*Challenge:*
Please answer from the article on presidential succession in science fiction below: who becomes president in Alas, Babylon, and what post did she hold before?

Five SF Scenarios Involving the Presidential Line of Succession


There is a mandated United States presidential line of succession that determines who assumes the role of president in the event that the current officer holder is no longer able to serve, whether due to illness, death, resignation, or other misfortune. Thus far, a vice president has stepped in every time that a president required unexpected replacement. The presidential line of succession even takes into account the possibility that more than one person at the top of the list might suddenly find themselves unavailable1.

In addition to its obvious governmental utility, the line of succession can serve a useful narrative purpose in fiction, which is to indicate to readers precisely how deep in the crap the US finds itself2. If the new president is eight or nine positions down the list, something dramatic must have happened to remove everyone ahead of the new president. Since it’s very unlikely that people well down the list will ever be president, there’s no reason to select them on the basis of suitability for that role. The new president may prove very unpresidential indeed.

Perhaps examples would help.

Alas, Babylon by Pat Frank (1959)

Suspecting Soviet perfidy, Colonel Mark Bragg sends his family to stay with brother Randy in Fort Repose, Florida. His precaution pays off. Although Mark is incinerated along with the rest of Omaha, Helen and children Ben Franklin and Peyton survive. Fort Repose is too insignificant to nuke and chance spares Fort Repose the fallout that blankets so much of the US.

Although the American government was as suspicious of the USSR as Mark, the precise timing of the exchange could not be predicted and was a nasty surprise3. Therefore, the most senior member of the administration not in Washington was Mrs. Vanbruuker-Brown, former Secretary of Health, Education, and Welfare.

Author Frank was inspired to underline the serious consequences of nuclear war after a real-life incident. Frank estimated that a nuclear exchange might kill fifty or sixty million Americans. His friend’s response was “Wow! Fifty or sixty million dead! What a depression that would make!”

Among the details selected to drive home what that meant, a very junior official becomes president. President Vanbruuker-Brown does, however, rise to the occasion.

The Gold at the Starbow’s End by Frederik Pohl (1972)

Cover of The Gold at the Starbow’s End by Frederik Pohl

Dr. Dieter von Knefhausen has a simple, obvious solution to the many problems plaguing America and its president. Assemble a small team of America’s brightest, isolate them on a sublight journey to a planet that does not exist, and miraculous breakthroughs are certain to ensue. It’s a scheme so obvious, it is a wonder nobody has ever tried it before.

Knefhausen’s scheme succeeds beyond his wildest nightmares. The crew of the starship Constitution do indeed achieve unparalleled insights… including how to express their displeasure at being sent on what they now see was a suicide mission. Thus, by the end of the novella, the president that approved the mission is long gone and the current president is a forgettable nobody who just happened to be in the right place at the right time to ascend the line of succession to the Oval Office… at least until the rising seas submerge Washington.

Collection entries
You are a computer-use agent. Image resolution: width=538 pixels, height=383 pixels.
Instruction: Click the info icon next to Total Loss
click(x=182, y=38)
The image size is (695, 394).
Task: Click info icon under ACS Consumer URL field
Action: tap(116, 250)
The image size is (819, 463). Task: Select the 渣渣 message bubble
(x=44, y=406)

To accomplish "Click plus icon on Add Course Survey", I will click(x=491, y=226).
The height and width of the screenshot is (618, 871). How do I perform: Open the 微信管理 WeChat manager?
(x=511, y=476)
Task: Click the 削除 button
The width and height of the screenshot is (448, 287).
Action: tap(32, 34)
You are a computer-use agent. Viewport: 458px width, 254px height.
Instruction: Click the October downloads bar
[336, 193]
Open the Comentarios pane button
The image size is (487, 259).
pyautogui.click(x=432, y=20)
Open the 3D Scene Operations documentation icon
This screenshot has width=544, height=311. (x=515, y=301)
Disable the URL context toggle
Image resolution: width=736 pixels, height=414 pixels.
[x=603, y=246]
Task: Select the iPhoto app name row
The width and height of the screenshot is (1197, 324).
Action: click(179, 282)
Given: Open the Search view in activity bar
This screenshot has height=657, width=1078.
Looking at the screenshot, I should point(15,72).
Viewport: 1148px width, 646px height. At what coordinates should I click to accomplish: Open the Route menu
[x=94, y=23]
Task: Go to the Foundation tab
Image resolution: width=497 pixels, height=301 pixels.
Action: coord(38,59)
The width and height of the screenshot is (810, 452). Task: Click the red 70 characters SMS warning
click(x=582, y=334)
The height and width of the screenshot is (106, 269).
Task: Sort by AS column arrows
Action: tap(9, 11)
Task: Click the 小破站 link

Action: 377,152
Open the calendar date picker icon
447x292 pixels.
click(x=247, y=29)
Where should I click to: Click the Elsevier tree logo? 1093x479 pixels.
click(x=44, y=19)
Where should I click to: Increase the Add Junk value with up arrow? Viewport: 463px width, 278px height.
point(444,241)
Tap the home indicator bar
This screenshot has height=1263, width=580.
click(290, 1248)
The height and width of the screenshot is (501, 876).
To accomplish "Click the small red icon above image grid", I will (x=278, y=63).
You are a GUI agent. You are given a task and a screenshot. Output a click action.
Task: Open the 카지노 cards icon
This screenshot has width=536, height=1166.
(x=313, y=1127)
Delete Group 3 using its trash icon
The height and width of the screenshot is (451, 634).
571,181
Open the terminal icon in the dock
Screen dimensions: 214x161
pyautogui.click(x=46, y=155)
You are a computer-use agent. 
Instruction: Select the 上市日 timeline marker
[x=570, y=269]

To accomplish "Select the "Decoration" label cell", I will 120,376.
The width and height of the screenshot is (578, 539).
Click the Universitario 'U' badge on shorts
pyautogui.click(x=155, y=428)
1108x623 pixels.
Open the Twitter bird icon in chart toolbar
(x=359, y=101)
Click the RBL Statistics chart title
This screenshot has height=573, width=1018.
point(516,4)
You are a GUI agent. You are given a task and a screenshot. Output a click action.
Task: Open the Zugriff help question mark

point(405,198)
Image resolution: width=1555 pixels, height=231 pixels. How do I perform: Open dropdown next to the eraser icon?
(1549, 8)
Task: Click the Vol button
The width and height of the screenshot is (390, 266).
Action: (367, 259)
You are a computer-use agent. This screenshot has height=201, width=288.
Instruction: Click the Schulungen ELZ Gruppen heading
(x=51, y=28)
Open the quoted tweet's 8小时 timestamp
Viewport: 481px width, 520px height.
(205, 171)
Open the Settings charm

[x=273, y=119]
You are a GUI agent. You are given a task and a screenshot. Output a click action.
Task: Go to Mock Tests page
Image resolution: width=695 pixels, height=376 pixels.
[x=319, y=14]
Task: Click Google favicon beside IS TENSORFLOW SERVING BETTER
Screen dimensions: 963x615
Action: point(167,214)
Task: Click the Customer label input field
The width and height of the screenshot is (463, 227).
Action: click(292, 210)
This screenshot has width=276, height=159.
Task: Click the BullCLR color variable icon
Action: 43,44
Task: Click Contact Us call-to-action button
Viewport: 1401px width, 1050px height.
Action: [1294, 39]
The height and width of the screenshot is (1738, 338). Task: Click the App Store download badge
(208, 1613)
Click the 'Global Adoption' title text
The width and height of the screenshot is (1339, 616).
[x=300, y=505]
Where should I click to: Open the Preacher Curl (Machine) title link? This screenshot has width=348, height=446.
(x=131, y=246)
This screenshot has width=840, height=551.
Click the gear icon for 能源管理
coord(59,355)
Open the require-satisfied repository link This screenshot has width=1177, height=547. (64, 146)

*Problem solution:*
Mrs. Vanbruuker-Brown, the former Secretary of Health, Education, and Welfare.